A optimization framework for herbal prescription planning based on deep reinforcement learning
This addresses treatment planning for chronic disease patients in traditional Chinese medicine, representing a domain-specific application with strong performance gains.
The researchers tackled the problem of generating optimized sequential treatment strategies for chronic diseases in traditional Chinese medicine by proposing a deep reinforcement learning framework called PrescDRL, which achieved significant improvements including a 117-153% increase in single-step reward compared to doctors and 40.5-63% gains in prescription prediction metrics.
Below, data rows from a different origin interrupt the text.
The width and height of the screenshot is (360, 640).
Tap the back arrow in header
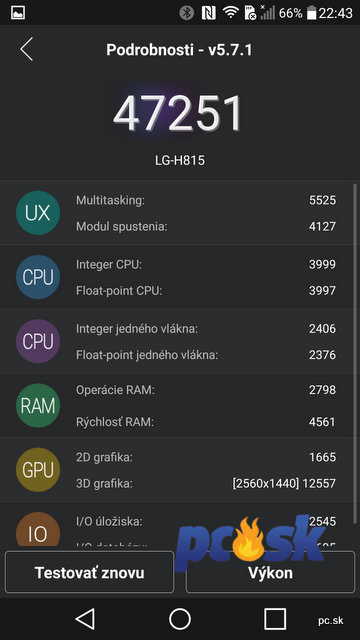[27, 49]
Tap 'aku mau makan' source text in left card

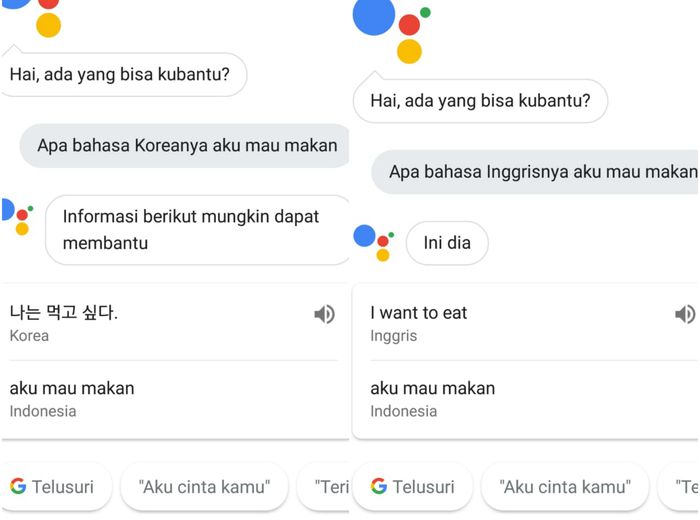[72, 388]
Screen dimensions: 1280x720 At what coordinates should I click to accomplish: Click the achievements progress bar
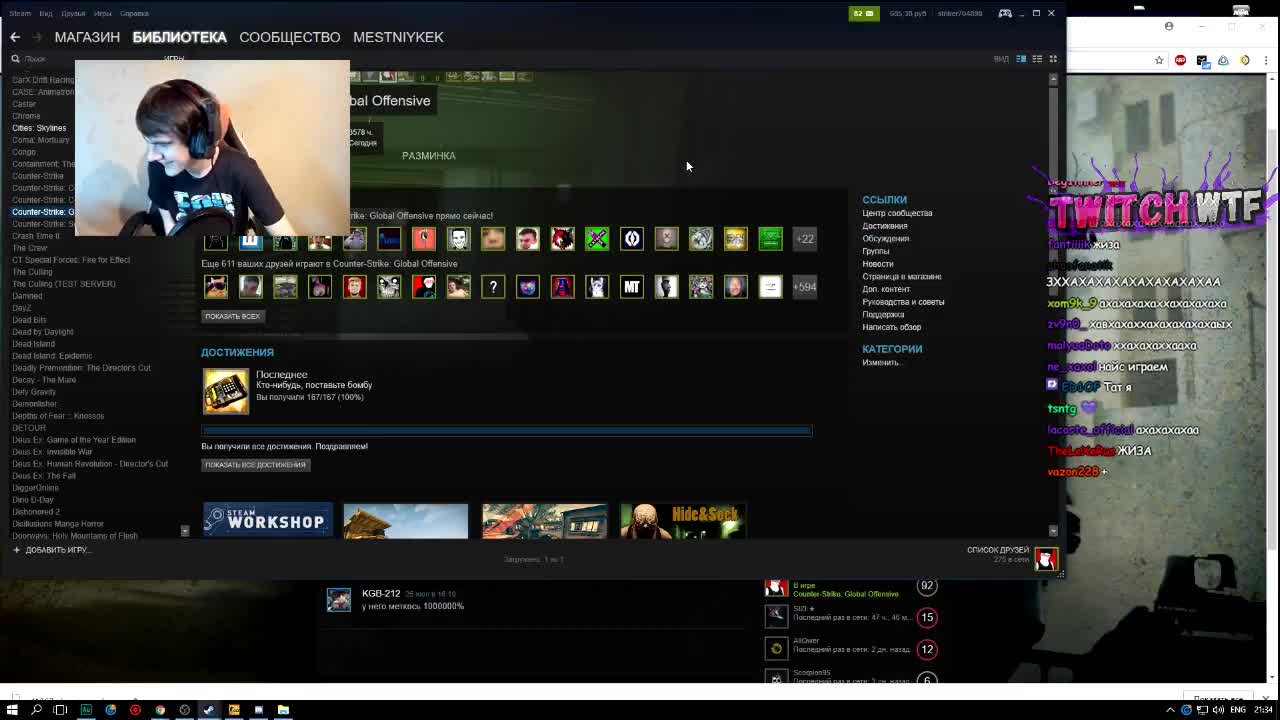tap(506, 431)
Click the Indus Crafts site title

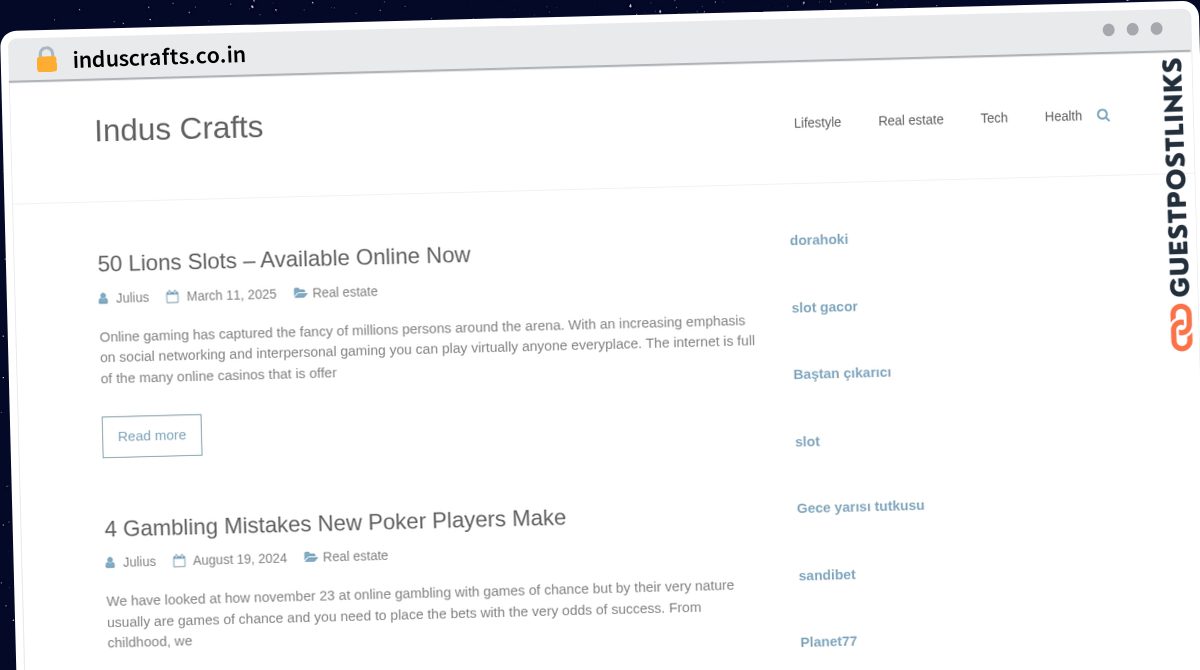point(178,128)
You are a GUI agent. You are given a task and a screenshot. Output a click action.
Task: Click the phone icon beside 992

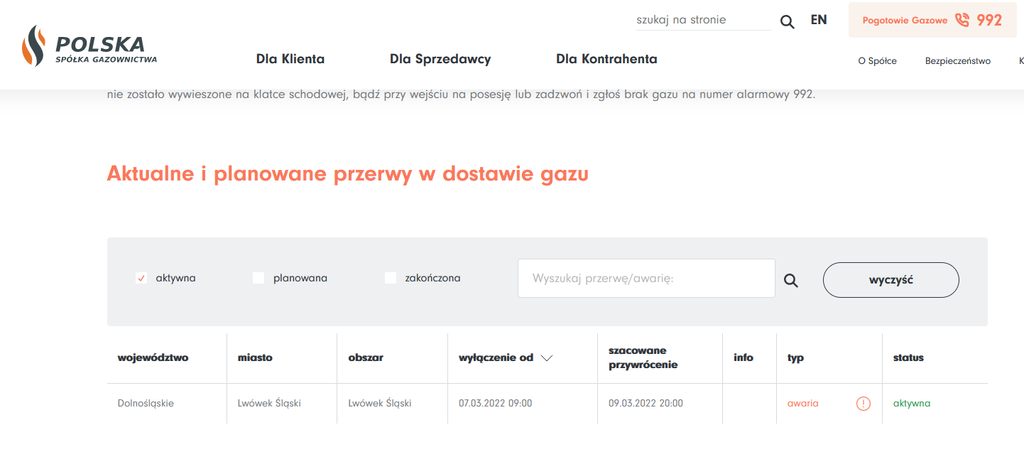[962, 20]
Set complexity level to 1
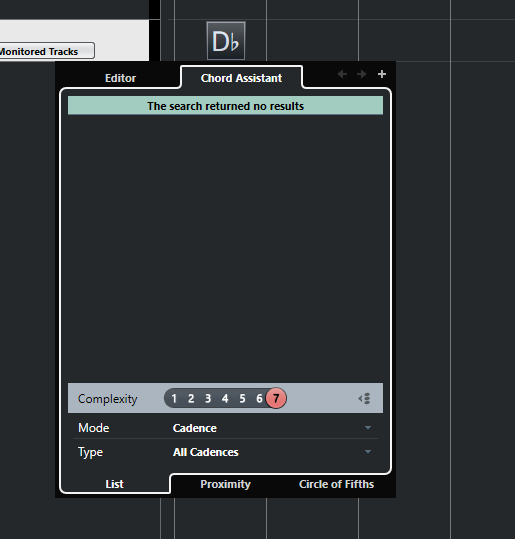Screen dimensions: 515x539 click(x=174, y=398)
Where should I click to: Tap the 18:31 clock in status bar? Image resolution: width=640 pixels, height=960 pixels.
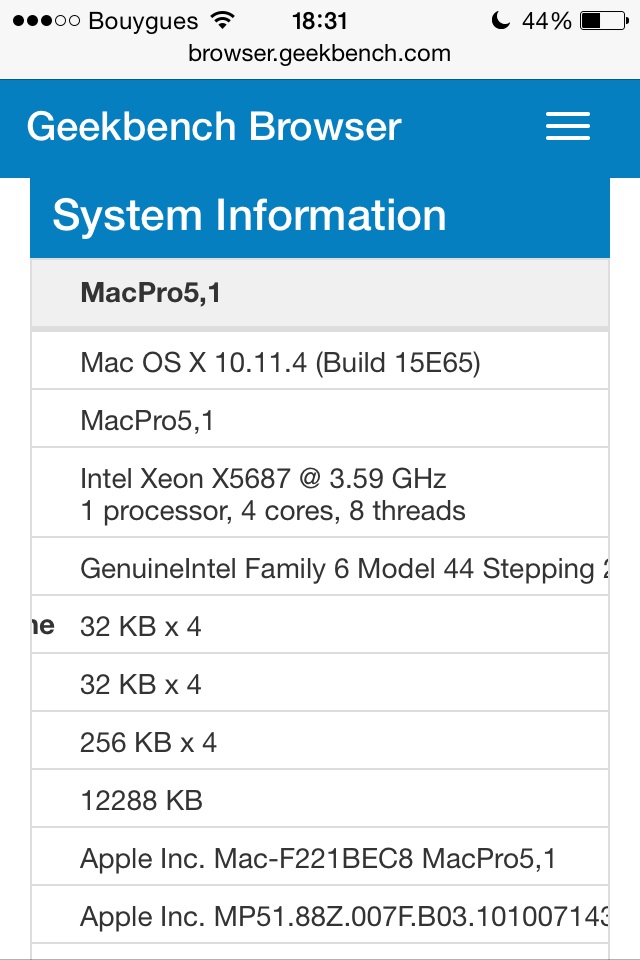pyautogui.click(x=320, y=21)
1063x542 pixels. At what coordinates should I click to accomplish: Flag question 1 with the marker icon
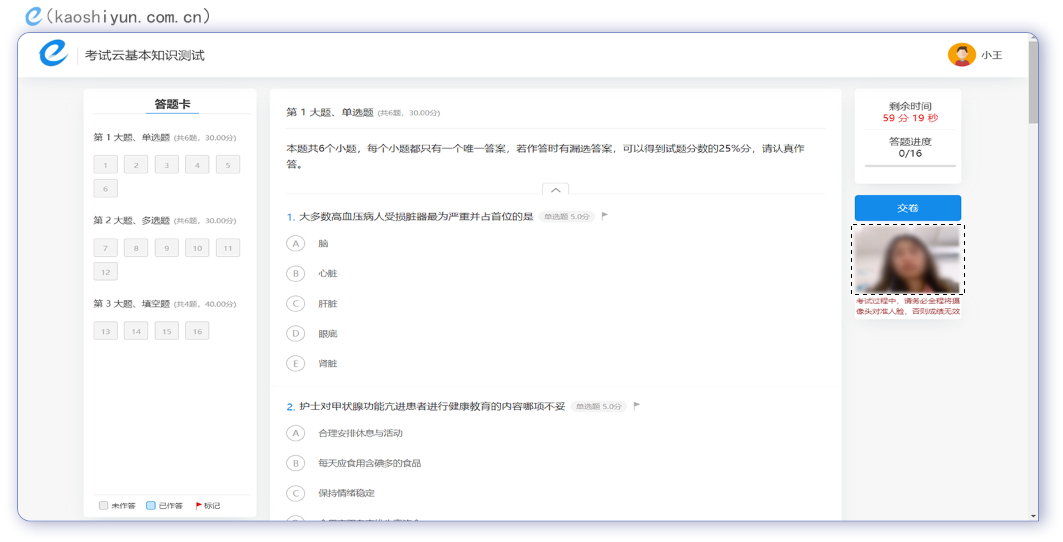pyautogui.click(x=605, y=216)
Treatment planning for chronic diseases is a critical task in medical artificial intelligence, particularly in traditional Chinese medicine (TCM). However, generating optimized sequential treatment strategies for patients with chronic diseases in different clinical encounters remains a challenging issue that requires further exploration. In this study, we proposed a TCM herbal prescription planning framework based on deep reinforcement learning for chronic disease treatment (PrescDRL). PrescDRL is a sequential herbal prescription optimization model that focuses on long-term effectiveness rather than achieving maximum reward at every step, thereby ensuring better patient outcomes. We constructed a high-quality benchmark dataset for sequential diagnosis and treatment of diabetes and evaluated PrescDRL against this benchmark. Our results showed that PrescDRL achieved a higher curative effect, with the single-step reward improving by 117% and 153% compared to doctors. Furthermore, PrescDRL outperformed the benchmark in prescription prediction, with precision improving by 40.5% and recall improving by 63%. Overall, our study demonstrates the potential of using artificial intelligence to improve clinical intelligent diagnosis and treatment in TCM.